JAMA Oncol. 2025 Jun 18.
Julien Taïeb,
Francesco Giulio Sullo,
Aurélie Lecanu,
Camille Bourreau,
Emilie Barbier,
Annalice Gandini,
Jérémie Bez,
Claire Mulot,
Frederic Di Fiore,
Farid Elhajbi,
Christophe Borg,
Olivier Bouché,
Thomas Aparicio,
Aziz Zaanan,
Thierry André,
David Tougeron,
Valerie Taly,
Pierre Laurent-Puig.
Importance: Immune checkpoint inhibitors (ICIs) have dramatically transformed the therapeutic landscape of deficient mismatch repair/microsatellite unstable-high (dMMR/MSI-H) metastatic colorectal cancer (mCRC); however, ICI use is challenged by primary resistance and timing of discontinuation. Whether circulating tumor DNA (ctDNA) may be predictive of progression-free survival (PFS) and overall survival (OS) in this treatment context remains unknown.
Objective: To assess the prognostic and predictive role of ctDNA, detected by tumor-specific methylation markers, in patients with dMMR/MSI-H mCRC treated with ICIs.
Design, Setting, and Participants: This prespecified secondary analysis of the SAMCO-PRODIGE 54 randomized clinical trial evaluated ctDNA in patients with dMMR/MSI-H mCRC treated with avelumab or standard chemotherapy, with or without a targeted agent in the second-line setting, to assess its prognostic role. Plasma samples were obtained prospectively for ctDNA analysis, and digital droplet polymerase chain reaction amplification of bisulfite-converted cell-free DNA (cfDNA) for WIF1 and NPY genes was used to quantify ctDNA levels. These samples were collected from April 2018 to April 2021 at 49 sites in France at baseline (V1) and 1-month posttreatment initiation (V2) during. Data analyses were performed from October 1 to November 1, 2024.
Intervention: Avelumab or standard chemotherapy with or without targeted agents.
Main Outcomes and Measures: PFS and OS according to baseline ctDNA positivity or concentration, and early ctDNA variation (ΔctDNA = [V1-V2] ÷ V1).

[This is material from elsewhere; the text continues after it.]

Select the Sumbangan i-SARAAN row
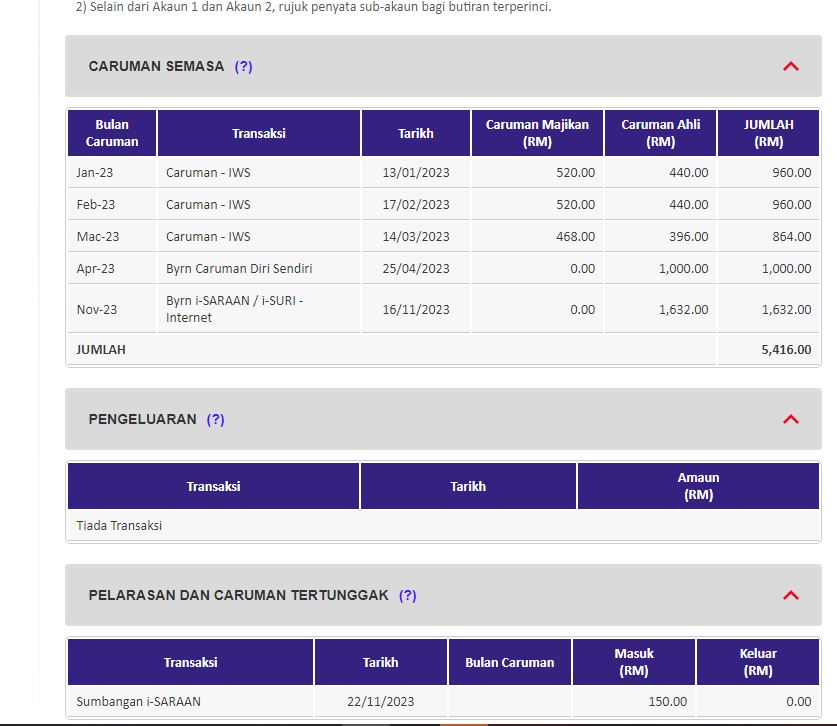837x726 pixels. click(x=138, y=702)
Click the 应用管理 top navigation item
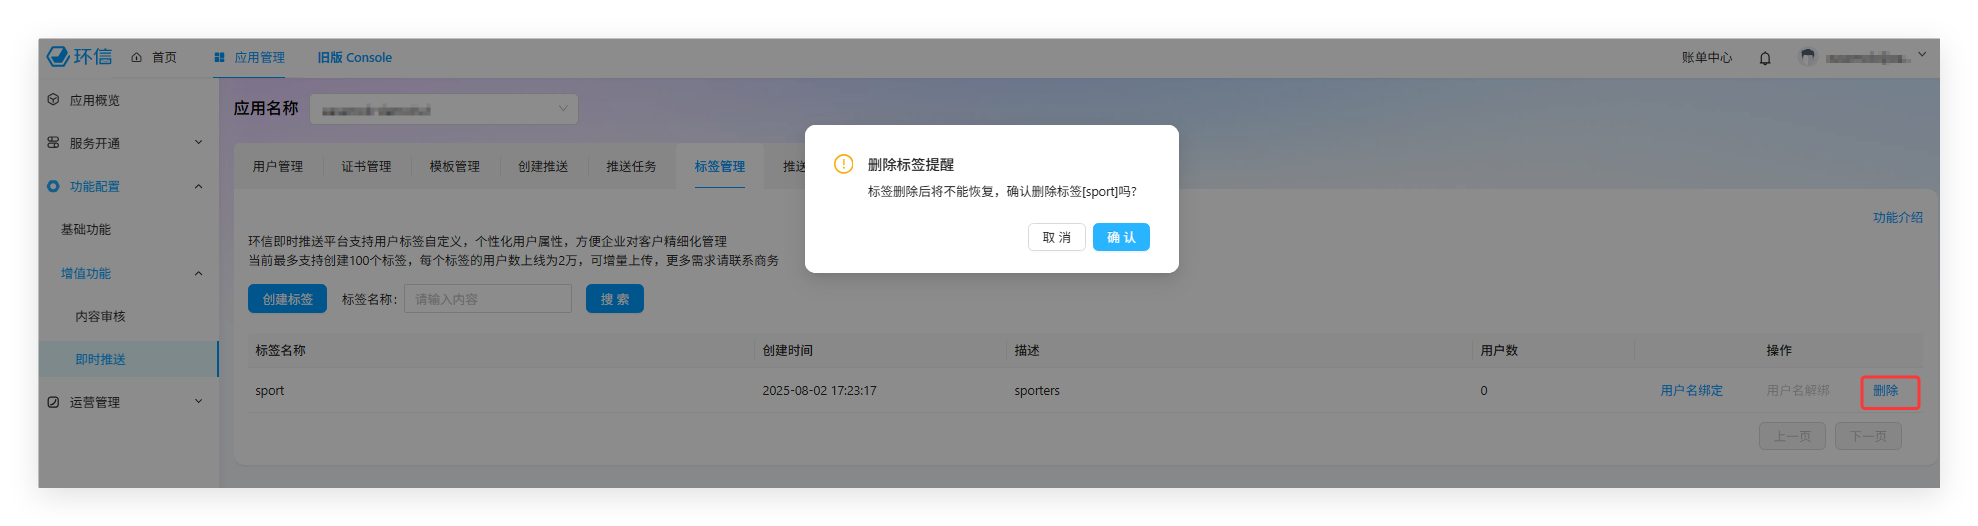The image size is (1978, 526). point(250,58)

Results: The predictive analysis included 99 patients (mean [SD] age, 66 [13] years; 51 female [51.5%]) with plasma samples available for ctDNA assessment at V1, of which 74 had samples available also at V2 for Change in ctDNA assessment. In the 99 patients with available V1 plasma samples, baseline ctDNA positivity or concentration were not associated with clinical outcomes. Change in ctDNA (cutoff at median value) was significantly associated with both PFS (hazard ratio [HR], 2.98; 95% CI, 1.77-5.01; P < .001) and OS (HR, 3.61; 95% CI, 1.81-7.17; P < .001). This association was evident in patients treated with avelumab (PFS HR, 4.22; 95% CI, 1.77-10.1; P = .001; OS HR, 17.40; 95% CI, 3.82-79.70; P < .001) than in those receiving chemotherapy (PFS HR, 2.09; 95% CI, 1.03-4.21; P = .04; OS HR, 1.51; 95% CI, 0.61-3.72; P = .38). Avelumab (vs chemotherapy) improved PFS in favorable ctDNA responders (HR, 0.33; 95% CI, 0.14-0.77; log-rank P = .008) but not in poor responders (HR, 1.32; 95% CI, 0.67-2.62; log-rank P = .42) Combined ctDNA response and RECIST, version 1.1, assessment accurately predicted long-term OS. In the multivariable analysis, lack of ctDNA response was associated with an increased risk of disease progression and death in the avelumab group (HR, 7.27; 95% CI, 2.23-23.7; P = .001) but not in the chemotherapy group (HR, 1.61; 95% CI, 0.66-3.93; P = .30).
Conclusions: The findings of this secondary analysis of an RCT found that change in ctDNA at 1-month posttreatment can predict long-term outcomes in patients with dMMR/MSI-H mCRC treated with ICIs.
Trial Registration: ClinicalTrials.gov Identifier: NCT03186326.